General Motors is America’s largest car supplier and one of the world’s largest automotive companies. It designs, manufactures, markets, and distributes automotive and truck components, providing financial services with regional headquarters in Detroit’s Renaissance Centre. William C. Durant founded the company in 1908. General Motors is ranked number 10 in the Fortune 500 list of the biggest U.S. companies by total revenue in 2018. It produces vehicles in 37 countries. Chevrolet, Buick, GMC and Cadillac are its main car models. It is divided into three divisions: GM North America (GMNA), GM International Operations (GMIO) and GM Financial.

1 Old Vision Statement

“To create a future of zero crashes, zero emissions, and zero congestion, and we have committed ourselves to lead the way toward this future.” https://www.gm.com/our-company/about-gm.html

General Motors’ core values include “innovation, responsibility, teamwork, and continuous improvement.”

2 Revised Vision Statement

“to create an automotive (3) future of zero crashes, zero emissions, and zero congestion,(2) and we have committed ourselves to lead the way toward this future of global automotive customers (1) through innovation, responsibility, teamwork, and continuous improvement(4) .”

  1. Customers
  2. Customer needs
  3. Product or services
  4. Business values

3 Mission Statement

“to earn customers for life by building automotive brands(2) that inspire passion and loyalty(6,7,8) through not only breakthrough technologies(4) but also by serving and improving(5) the communities(1,9) in which we live and work around the world. (3)”

  1. Customers
  2. Product or services
  3. Markets
  4. Technology
  5. Survival, growth, and profitability
  6. Philosophy
  7. Self-Concept
  8. Public image
  9. Employees

Primary Implications from EFEM (Opportunities)

The EFEM for GMs presents major opportunities for the company in the near future.
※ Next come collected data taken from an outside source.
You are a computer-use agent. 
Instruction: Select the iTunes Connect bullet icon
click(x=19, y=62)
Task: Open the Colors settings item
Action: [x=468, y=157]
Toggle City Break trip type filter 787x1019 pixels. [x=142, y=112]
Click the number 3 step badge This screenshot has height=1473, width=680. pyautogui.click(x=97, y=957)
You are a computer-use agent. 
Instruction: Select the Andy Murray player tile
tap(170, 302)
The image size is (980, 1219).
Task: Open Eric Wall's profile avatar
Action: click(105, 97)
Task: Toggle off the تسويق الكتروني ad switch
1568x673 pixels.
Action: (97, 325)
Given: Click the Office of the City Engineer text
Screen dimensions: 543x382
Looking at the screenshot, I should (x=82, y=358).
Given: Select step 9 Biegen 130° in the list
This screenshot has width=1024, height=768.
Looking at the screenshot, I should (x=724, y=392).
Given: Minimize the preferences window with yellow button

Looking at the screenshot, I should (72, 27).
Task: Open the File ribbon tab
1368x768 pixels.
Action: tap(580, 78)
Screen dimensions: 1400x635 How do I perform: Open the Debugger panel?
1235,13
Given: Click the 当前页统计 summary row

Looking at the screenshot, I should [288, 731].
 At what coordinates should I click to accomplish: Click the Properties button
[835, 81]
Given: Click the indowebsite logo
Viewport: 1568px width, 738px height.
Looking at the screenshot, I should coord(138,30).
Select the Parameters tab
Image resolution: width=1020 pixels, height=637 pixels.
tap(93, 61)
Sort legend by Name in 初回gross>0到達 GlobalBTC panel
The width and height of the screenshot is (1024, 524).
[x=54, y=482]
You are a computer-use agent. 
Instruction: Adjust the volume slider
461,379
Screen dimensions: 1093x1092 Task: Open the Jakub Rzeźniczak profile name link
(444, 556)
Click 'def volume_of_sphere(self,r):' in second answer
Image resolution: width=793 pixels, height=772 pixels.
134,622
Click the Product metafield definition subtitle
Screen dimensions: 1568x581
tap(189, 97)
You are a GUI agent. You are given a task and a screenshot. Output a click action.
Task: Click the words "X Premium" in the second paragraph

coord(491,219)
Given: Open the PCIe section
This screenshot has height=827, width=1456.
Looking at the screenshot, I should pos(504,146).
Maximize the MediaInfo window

Small vehicles segment has a higher potential in emerging global markets. The technically knowledgeable young generation, pressure towards emission-free mobility and ongoing adaption of autonomous vehicles, open new business avenues for growth. Increased connectivity and accessibility, AI, ML and investing in multiple technologies are consistent with GMs strategies.

Primary Implications from EFEM (Threats)

The General Motors EFEM also reveals major threats that it will face in the near future. A possible increase in import taxes would result in a drastic reduction in profits. Reducing electric vehicle manufacturing costs and adapting customers is already challenging. The predicted economic slowdown, US relations with other nations, and fuel price fluctuations are unfavorable to the industry.

4 The Competitive

Toyota

Toyota is a Japanese multinational manufacturer of automobiles. In 2017, Toyota is the largest manufacturer of vehicles and its corporate structure has more than 350,000 employees worldwide. As of 2018, Toyota was the world’s sixth largest revenue-based company. Toyota was the first car manufacturer in the world to produce more than 10 million vehicles per year. Toyota was Japan’s largest listed company by market capitalization as of July 2014.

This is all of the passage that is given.